In July, he had to apologize after saying he would “be happy” when he is no longer mayor. Those comments came after gunfire during the city’s annual July 4th fireworks show on the Ben Franklin Parkway sent crowds running and left two police officers shot.

Yeah, well the entire city will be happy when Mr Kenney is no longer Mayor, but it really doesn’t matter: whomever is elected to replace him will be another Democrat, and will be just as frustrated and just as bad.

Most of those killings have come by way of gunfire. The city controller’s office lists at least 332 fatal shootings as of Aug. 30. It also shows at least 1,266 nonfatal shootings.

The city’s shooting victims database shows 1610 shooting victims as of August 31th of this year, but ‘only’ 1555 through August 31, 2021. There have been 55 more shootings, a 3.537% increase, and let’s face it: every shooting is an attempted murder.

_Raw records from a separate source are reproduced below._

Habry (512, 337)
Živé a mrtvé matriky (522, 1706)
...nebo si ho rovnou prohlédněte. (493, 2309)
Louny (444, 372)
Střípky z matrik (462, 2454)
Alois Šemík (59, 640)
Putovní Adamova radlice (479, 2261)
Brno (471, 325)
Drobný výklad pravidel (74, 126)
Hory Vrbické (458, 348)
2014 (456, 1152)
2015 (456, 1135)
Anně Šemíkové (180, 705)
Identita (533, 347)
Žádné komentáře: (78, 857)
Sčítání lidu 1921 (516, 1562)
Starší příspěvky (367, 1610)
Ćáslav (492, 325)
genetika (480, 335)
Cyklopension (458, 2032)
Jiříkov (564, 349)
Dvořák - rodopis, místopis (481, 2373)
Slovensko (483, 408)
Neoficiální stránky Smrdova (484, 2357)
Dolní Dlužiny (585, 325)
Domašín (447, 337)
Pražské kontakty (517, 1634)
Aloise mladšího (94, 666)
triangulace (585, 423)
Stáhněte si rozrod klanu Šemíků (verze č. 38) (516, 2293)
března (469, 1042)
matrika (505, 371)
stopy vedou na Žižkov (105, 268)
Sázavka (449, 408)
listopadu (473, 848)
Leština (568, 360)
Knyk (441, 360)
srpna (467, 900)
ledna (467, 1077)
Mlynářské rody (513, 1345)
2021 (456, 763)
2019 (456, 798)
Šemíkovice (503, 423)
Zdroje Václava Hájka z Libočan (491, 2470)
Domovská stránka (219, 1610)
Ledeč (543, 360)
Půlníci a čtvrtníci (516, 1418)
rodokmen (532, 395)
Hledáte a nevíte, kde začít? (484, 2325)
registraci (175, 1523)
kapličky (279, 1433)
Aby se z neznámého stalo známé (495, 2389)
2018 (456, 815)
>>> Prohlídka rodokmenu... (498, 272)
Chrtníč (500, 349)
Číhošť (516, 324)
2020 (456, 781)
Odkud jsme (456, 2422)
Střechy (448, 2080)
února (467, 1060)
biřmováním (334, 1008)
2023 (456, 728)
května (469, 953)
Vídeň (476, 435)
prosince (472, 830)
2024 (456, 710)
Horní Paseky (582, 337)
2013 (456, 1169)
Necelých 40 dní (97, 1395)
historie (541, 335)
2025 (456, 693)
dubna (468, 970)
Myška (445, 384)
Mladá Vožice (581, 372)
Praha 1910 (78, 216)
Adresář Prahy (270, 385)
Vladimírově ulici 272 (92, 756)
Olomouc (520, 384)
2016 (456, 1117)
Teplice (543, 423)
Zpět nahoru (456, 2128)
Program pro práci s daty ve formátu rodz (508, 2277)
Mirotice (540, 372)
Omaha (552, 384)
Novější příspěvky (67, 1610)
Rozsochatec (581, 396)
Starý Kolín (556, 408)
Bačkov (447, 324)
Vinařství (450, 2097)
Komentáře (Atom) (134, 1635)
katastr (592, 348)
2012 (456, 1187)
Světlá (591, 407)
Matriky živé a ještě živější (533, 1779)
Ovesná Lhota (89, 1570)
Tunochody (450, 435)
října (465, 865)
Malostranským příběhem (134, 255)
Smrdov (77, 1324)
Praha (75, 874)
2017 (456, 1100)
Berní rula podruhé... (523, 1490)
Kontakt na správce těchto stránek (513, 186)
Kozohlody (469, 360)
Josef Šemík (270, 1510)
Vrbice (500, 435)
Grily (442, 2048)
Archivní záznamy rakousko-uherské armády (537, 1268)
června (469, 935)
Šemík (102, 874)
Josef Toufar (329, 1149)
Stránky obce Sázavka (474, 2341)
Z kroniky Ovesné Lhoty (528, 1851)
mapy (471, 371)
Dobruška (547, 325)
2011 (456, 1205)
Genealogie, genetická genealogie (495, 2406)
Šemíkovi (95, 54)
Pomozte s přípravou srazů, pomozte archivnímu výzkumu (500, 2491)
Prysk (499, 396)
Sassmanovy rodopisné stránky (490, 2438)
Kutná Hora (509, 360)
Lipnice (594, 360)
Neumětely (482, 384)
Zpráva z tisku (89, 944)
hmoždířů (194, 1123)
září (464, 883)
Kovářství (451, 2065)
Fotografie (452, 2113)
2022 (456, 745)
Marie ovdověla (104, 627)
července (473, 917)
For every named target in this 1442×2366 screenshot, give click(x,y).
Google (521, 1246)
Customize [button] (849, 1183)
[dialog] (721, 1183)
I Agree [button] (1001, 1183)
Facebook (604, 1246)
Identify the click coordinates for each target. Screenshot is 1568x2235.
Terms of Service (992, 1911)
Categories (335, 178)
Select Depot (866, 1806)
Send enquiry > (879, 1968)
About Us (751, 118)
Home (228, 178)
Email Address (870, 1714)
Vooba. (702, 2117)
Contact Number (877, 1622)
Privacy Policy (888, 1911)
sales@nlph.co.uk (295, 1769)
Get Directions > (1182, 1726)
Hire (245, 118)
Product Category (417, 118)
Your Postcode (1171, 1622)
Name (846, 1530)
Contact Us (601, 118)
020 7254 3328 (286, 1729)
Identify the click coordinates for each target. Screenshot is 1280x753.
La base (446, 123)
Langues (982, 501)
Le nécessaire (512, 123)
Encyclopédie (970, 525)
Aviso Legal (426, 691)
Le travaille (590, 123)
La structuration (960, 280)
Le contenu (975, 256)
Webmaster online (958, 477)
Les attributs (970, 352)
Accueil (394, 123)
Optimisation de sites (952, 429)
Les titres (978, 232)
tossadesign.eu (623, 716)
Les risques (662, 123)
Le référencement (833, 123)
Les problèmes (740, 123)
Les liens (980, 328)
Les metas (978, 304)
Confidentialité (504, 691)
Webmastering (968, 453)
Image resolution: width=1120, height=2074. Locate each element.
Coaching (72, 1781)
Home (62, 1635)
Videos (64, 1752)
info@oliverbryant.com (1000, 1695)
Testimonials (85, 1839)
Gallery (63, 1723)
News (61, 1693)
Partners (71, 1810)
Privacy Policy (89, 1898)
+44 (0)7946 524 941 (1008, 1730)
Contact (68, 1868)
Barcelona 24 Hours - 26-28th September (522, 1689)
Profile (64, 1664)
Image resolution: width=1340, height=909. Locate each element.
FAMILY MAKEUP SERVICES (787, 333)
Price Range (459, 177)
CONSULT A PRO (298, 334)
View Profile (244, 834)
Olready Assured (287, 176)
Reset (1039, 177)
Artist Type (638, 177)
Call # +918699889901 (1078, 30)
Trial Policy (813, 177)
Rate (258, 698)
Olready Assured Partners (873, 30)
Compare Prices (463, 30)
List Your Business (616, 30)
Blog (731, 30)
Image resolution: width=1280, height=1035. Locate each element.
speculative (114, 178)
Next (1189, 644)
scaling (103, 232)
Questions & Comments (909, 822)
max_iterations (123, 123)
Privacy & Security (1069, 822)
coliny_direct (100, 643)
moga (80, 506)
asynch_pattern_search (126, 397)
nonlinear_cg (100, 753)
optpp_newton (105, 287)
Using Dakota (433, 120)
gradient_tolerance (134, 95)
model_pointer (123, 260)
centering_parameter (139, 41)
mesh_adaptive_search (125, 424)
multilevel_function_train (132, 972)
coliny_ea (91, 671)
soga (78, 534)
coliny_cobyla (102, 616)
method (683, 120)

There are, of course, no records of how many times people were shot at, but escaped without injury, or were so slightly wounded that they were able to flee the scene and treat their wounds without going to the hospital.

There’s actually a lot of blame to go around. The reaction to the unfortunate death-during-arrest of methamphetamine-and-fentanyl-addled convicted felon George Floyd turned loose the anger of the left, but that was two years ago, and killings in the City of Brotherly love have skyrocketed in the subsequent years. The election of a George Soros-sponsored defense attorney as the city’s top prosecutor has enabled a lot of bad guys to get away with slaps on the wrist . . . if even that much is also at fault. A stooge Police Commissioner with more interest in ‘diversity and inclusion’ than law enforcement, and who cannot attract new recruits to the police department only makes things worse.

But Mayor is the top job, the ultimate responsibility, and Jim Kenney, who served on the Philadelphia City Council for 23 years before running for Mayor — at 64 years of age, he has been running for or serving in city government for 32 years, half of his life, now — ought to know that. He asked for that job, and that responsibility. Yet he is shirking all responsibility, blaming everyone, or at least every Republican, but himself, for the downward slide of our nation’s sixth most populous city, a city with a proud and storied history that predates the founding of our nation, the city in which our Declaration of Independence was approved and signed, a city founded in 1682 by William Penn. Mr Kenney can throw shade at anyone and everyone he wishes, but in the end, he has been an utter failure, and everyone knows it.

References

References
1 Even as late as the end of August, I have been unable to find the ‘official’ statistics for the number of homicides statewide for 2021. With 562 murders in Philly in 2021, I’m sure the statistical disparities would be even worse, but I cannot work with numbers I do not have available.
2 The 546.75 number is obtained by taking the current number of homicides per day, and multiplying by 365 days in the year. The 573.02 number is obtained by taking the percentage increase in homicides as of August 31st and multiplying that by 562, the number of total homicides in 2021. As we reported on September 7, 2021, there was a significant decrease in the daily homicide rate in the city between July 9th and September 6th, the end of the Labor Day holiday weekend. Subsequent to that, the homicide rate surged, to a whopping 1.7155 per day.
3 Mr Krasner was re-elected in 2021, and his term doesn’t expire until January of 2026. Miss Outlaw has no fixed term, but serves at the pleasure of the Mayor.